Why We Chose Python and FastAPI for Our AI Backend
When we started building Harbor Software’s core inference platform in late 2021, the backend framework decision felt unusually consequential. We were building something that needed to serve ML model predictions with sub-200ms latency, handle concurrent long-running inference jobs, and remain approachable enough that a team of four engineers could maintain it without a dedicated DevOps hire. After evaluating Flask, Django, Express.js, and Go’s standard library, we landed on Python with FastAPI. Here is why, and what we learned in the first six months of production.
The Constraint That Shaped Everything
Our primary constraint was not performance. It was ecosystem compatibility. Every major ML library we needed—PyTorch, Hugging Face Transformers, scikit-learn, NumPy, pandas—is Python-first. When you pick a non-Python backend language, you introduce a serialization boundary between your API layer and your model inference layer. That boundary costs you latency, debugging complexity, and deployment headaches.
We briefly considered a polyglot architecture: Go or Rust for the API gateway, calling into Python microservices for inference. On paper this looks elegant. In practice, for a team of four, it means maintaining two build systems, two dependency management strategies, two sets of Docker images, and debugging serialization bugs at 2 AM when a NumPy array doesn’t round-trip cleanly through gRPC. We had seen this pattern fail at a previous company where the Go-to-Python boundary became the source of 40% of production incidents—not because either language was at fault, but because the serialization layer between them was fragile and under-tested. Edge cases in NumPy dtype handling, timezone-naive datetime objects, and NaN values in float arrays all caused silent data corruption that only surfaced hours later in downstream analytics.
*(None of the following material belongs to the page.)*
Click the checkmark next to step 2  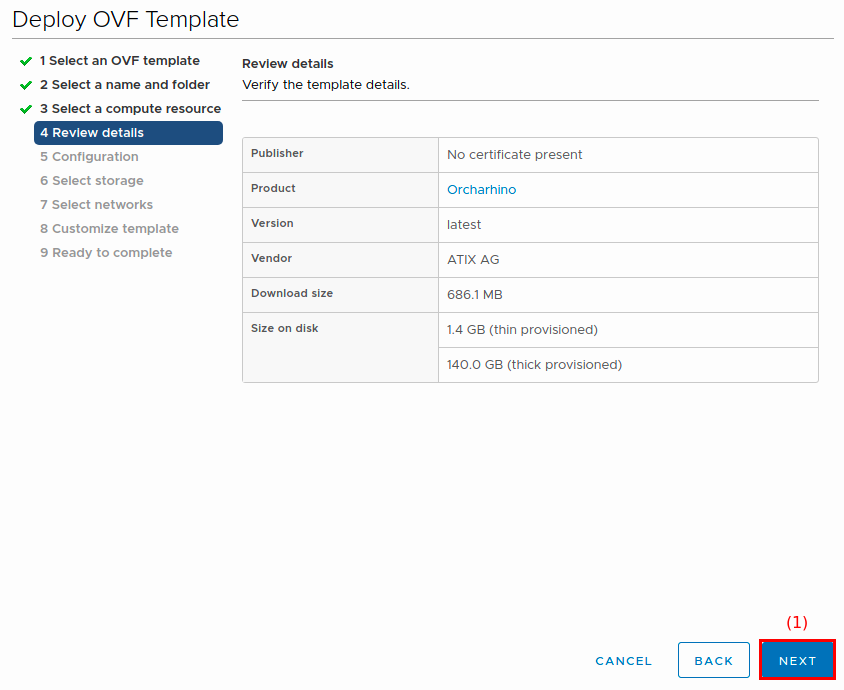[x=26, y=85]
The calculation was straightforward: keep the entire stack in Python, pick the fastest Python framework available, and optimize at the infrastructure level (caching, async I/O, worker pools) rather than the language level. Python is not the fastest language, but it is the language where our entire ML toolchain lives natively, and that compatibility advantage outweighs raw throughput for our use case. When your inference pipeline involves torch tensors, Hugging Face tokenizers, and scikit-learn preprocessors, running all of that in the same process as your HTTP handler eliminates an entire category of integration bugs.
Why FastAPI Over Flask and Django
Flask was the obvious default. We had used it on three previous projects. But Flask has two fundamental limitations for ML serving:
- No native async support. Flask’s WSGI foundation means every request blocks a worker. When you are running inference jobs that take 500ms–2s, you exhaust your worker pool fast. Yes, you can bolt on gevent or use Quart, but at that point you are fighting the framework rather than using it. We tested gevent-patched Flask and found it introduced subtle bugs with PyTorch’s threading model—model loading would occasionally deadlock under concurrent requests because gevent’s monkey-patching conflicted with PyTorch’s internal thread pool.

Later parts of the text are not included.